Kārttika Kāvya Dīpotsava

Celebrating the Living Traditions of Sanskrit and Kannada Poetry

The Centre for Indian Knowledge Systems at Chanakya University brought together some of India’s finest poetic voices on 1st March 2026 at the auditorium of National College Basavanagudi, Bengaluru, for a national-level poets’ assembly that was as much a celebration of civilizational continuity as it was a prize distribution ceremony.

The event marked the culmination of a poetry competition launched in August 2025, inviting original unpublished compositions in Sanskrit and Kannada on themes rooted in Bharat’s civilizational values. The response was heartening, around 40 poems were received, 16 in Sanskrit and 23 in Kannada. To ensure impartial evaluation, poets’ names were replaced with codes before submissions were sent to a distinguished jury led by Padmashree Shatavadhani Dr. R. Ganesh, alongside Dr. Shashikiran B.N., Dr. Mahesh Bhatt, and Dr. Shankar Rajaraman.

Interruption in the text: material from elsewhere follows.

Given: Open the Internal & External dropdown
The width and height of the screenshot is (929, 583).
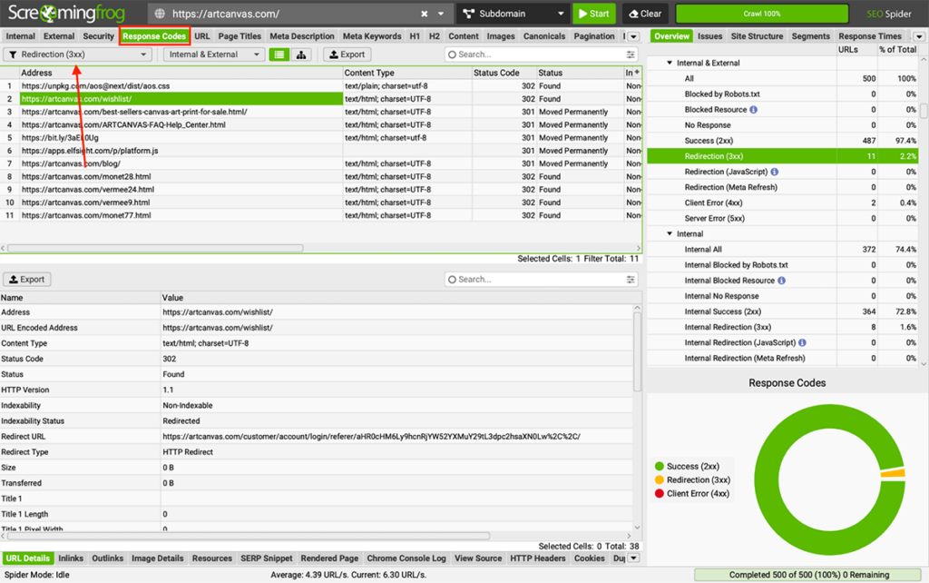Looking at the screenshot, I should (x=214, y=54).
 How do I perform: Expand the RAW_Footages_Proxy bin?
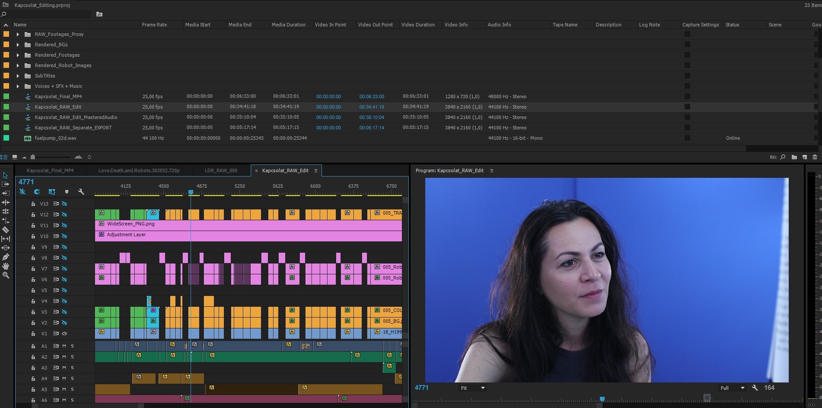click(x=18, y=34)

The assembly began at 10.30 am with a welcome address by Dr. Ramakrishna Pejathaya, Director of the Centre for IKS, followed by an opening address by Dr. Sandeep Nair, Dean, School of Arts, Humanities and Social Sciences. The forenoon session featured a Sanskrit Kavi-gosthi hosting poets from Delhi, Mumbai, Tirupati, and Bengaluru, with competition winners also presenting their compositions. Shatavadhani Dr. R. Ganesh presided, offering expert commentary and closing with his own original Sanskrit verses, a spontaneous act of creative generosity that left the gathering visibly moved and reminded all present that the Sanskrit poetic tradition is not a relic of the past but a living, breathing art form.

The afternoon Kannada poets’ assembly was equally rich, drawing eminent voices including Ganesh Koppalatota, Manjunatha Kollegala, Kanchana Karki, and Shakuntala Moleyar, among others. Their recitations wove together lyrical beauty and cultural depth, affirming Kannada’s unbroken literary vitality across centuries. The assembly also served as a rare intergenerational gathering, seasoned poets and young voices sharing the same stage, passing the flame of classical expression to a new generation of composers and listeners.

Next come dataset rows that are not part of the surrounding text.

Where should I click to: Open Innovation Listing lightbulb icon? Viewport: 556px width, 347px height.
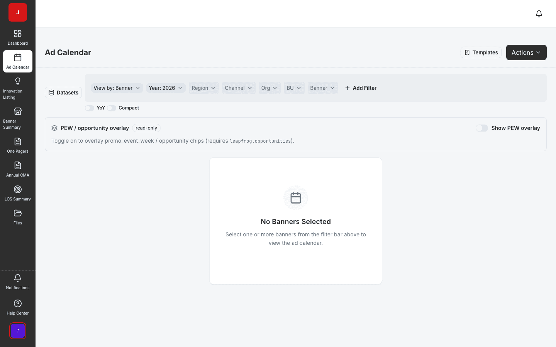(x=18, y=81)
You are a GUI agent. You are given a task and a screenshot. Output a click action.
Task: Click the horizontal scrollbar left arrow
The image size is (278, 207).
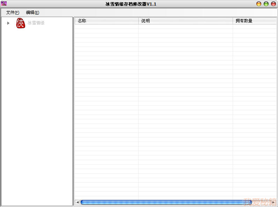pyautogui.click(x=77, y=202)
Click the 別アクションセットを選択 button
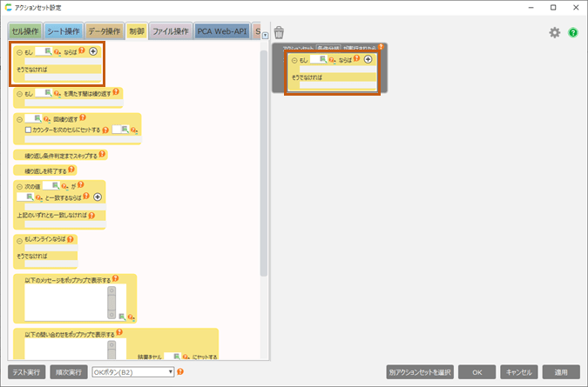588x387 pixels. (421, 372)
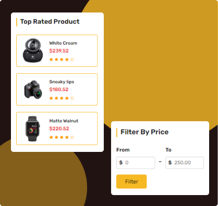
Task: Click the first star under Sneaky lips
Action: (x=51, y=98)
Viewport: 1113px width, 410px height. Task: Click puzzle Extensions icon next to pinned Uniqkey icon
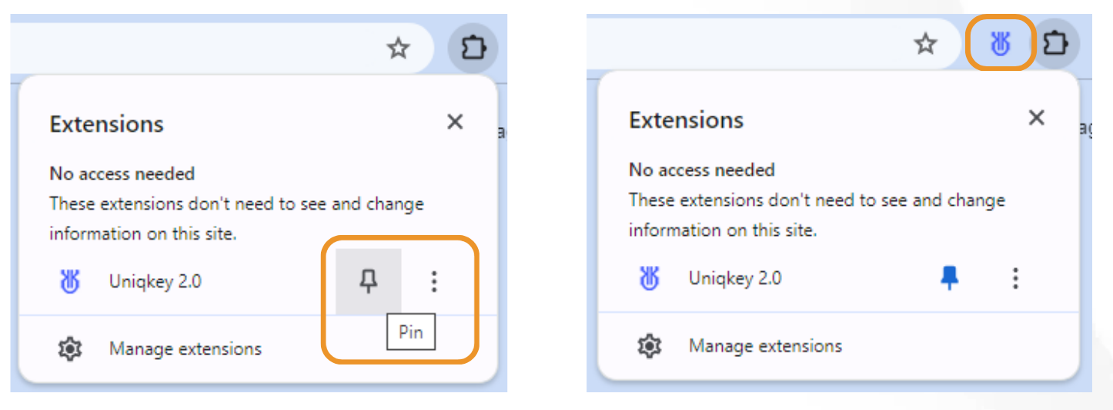1055,44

The closing ceremony, graced by Sri. M.P. Kumar, Founder Pro-Chancellor of Chanakya University, saw winners and participants felicitated with specially designed mementos bearing a congratulatory Sanskrit verse, composed by Shatavadhani himself, inscribed in both Devanagari and Kannada script. The event concluded with a warm felicitation of Dr. R. Ganesh on his recent conferral of the Padmashree, honouring a scholar whose life’s work embodies precisely the tradition this assembly sought to celebrate.